Stored records
+ + + + +
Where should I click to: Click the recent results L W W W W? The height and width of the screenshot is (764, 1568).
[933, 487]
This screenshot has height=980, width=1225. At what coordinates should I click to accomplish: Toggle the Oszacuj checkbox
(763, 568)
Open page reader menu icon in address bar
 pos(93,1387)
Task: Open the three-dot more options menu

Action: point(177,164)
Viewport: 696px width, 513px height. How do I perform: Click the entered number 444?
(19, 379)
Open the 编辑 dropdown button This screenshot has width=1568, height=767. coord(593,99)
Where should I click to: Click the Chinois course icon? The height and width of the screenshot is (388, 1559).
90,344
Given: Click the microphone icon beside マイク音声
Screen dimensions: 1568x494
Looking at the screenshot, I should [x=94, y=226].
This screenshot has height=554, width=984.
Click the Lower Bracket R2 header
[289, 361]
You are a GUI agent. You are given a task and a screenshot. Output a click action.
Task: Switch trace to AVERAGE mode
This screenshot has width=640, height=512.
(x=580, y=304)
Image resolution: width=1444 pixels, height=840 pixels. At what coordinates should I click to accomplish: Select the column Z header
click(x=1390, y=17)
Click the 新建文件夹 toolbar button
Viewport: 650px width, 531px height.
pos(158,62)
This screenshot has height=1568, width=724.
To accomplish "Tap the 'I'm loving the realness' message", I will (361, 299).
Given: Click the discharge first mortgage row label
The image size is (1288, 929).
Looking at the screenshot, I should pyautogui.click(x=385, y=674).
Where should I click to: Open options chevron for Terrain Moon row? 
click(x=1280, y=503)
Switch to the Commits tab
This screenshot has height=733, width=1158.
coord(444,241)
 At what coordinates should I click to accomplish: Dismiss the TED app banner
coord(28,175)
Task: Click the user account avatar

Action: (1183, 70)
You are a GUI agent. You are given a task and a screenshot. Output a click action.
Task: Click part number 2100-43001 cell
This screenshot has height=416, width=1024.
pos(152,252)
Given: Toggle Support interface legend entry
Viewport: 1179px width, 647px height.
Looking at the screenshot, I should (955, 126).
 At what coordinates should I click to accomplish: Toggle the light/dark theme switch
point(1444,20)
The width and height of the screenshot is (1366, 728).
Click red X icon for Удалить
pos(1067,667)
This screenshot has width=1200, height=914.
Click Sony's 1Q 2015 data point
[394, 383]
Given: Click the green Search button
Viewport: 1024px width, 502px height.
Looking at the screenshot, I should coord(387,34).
+ + + + +
Each record above has to be repeated word for word.

#### Answer to the exercise:
Where should I click to: Click the recent results L W W W W? The height and width of the screenshot is (764, 1568).
[933, 487]
This screenshot has height=980, width=1225. At what coordinates should I click to accomplish: Toggle the Oszacuj checkbox
(763, 568)
Open page reader menu icon in address bar
 pos(93,1387)
Task: Open the three-dot more options menu

Action: point(177,164)
Viewport: 696px width, 513px height. How do I perform: Click the entered number 444?
(19, 379)
Open the 编辑 dropdown button This screenshot has width=1568, height=767. coord(593,99)
Where should I click to: Click the Chinois course icon? The height and width of the screenshot is (388, 1559).
90,344
Given: Click the microphone icon beside マイク音声
Screen dimensions: 1568x494
Looking at the screenshot, I should [x=94, y=226].
This screenshot has height=554, width=984.
Click the Lower Bracket R2 header
[289, 361]
You are a GUI agent. You are given a task and a screenshot. Output a click action.
Task: Switch trace to AVERAGE mode
This screenshot has width=640, height=512.
(x=580, y=304)
Image resolution: width=1444 pixels, height=840 pixels. At what coordinates should I click to accomplish: Select the column Z header
click(x=1390, y=17)
Click the 新建文件夹 toolbar button
Viewport: 650px width, 531px height.
pos(158,62)
This screenshot has height=1568, width=724.
To accomplish "Tap the 'I'm loving the realness' message", I will (361, 299).
Given: Click the discharge first mortgage row label
The image size is (1288, 929).
Looking at the screenshot, I should pyautogui.click(x=385, y=674).
Where should I click to: Open options chevron for Terrain Moon row? 
click(x=1280, y=503)
Switch to the Commits tab
This screenshot has height=733, width=1158.
coord(444,241)
 At what coordinates should I click to accomplish: Dismiss the TED app banner
coord(28,175)
Task: Click the user account avatar

Action: (1183, 70)
You are a GUI agent. You are given a task and a screenshot. Output a click action.
Task: Click part number 2100-43001 cell
This screenshot has height=416, width=1024.
pos(152,252)
Given: Toggle Support interface legend entry
Viewport: 1179px width, 647px height.
Looking at the screenshot, I should (955, 126).
 At what coordinates should I click to accomplish: Toggle the light/dark theme switch
point(1444,20)
The width and height of the screenshot is (1366, 728).
Click red X icon for Удалить
pos(1067,667)
This screenshot has width=1200, height=914.
Click Sony's 1Q 2015 data point
[394, 383]
Given: Click the green Search button
Viewport: 1024px width, 502px height.
Looking at the screenshot, I should coord(387,34).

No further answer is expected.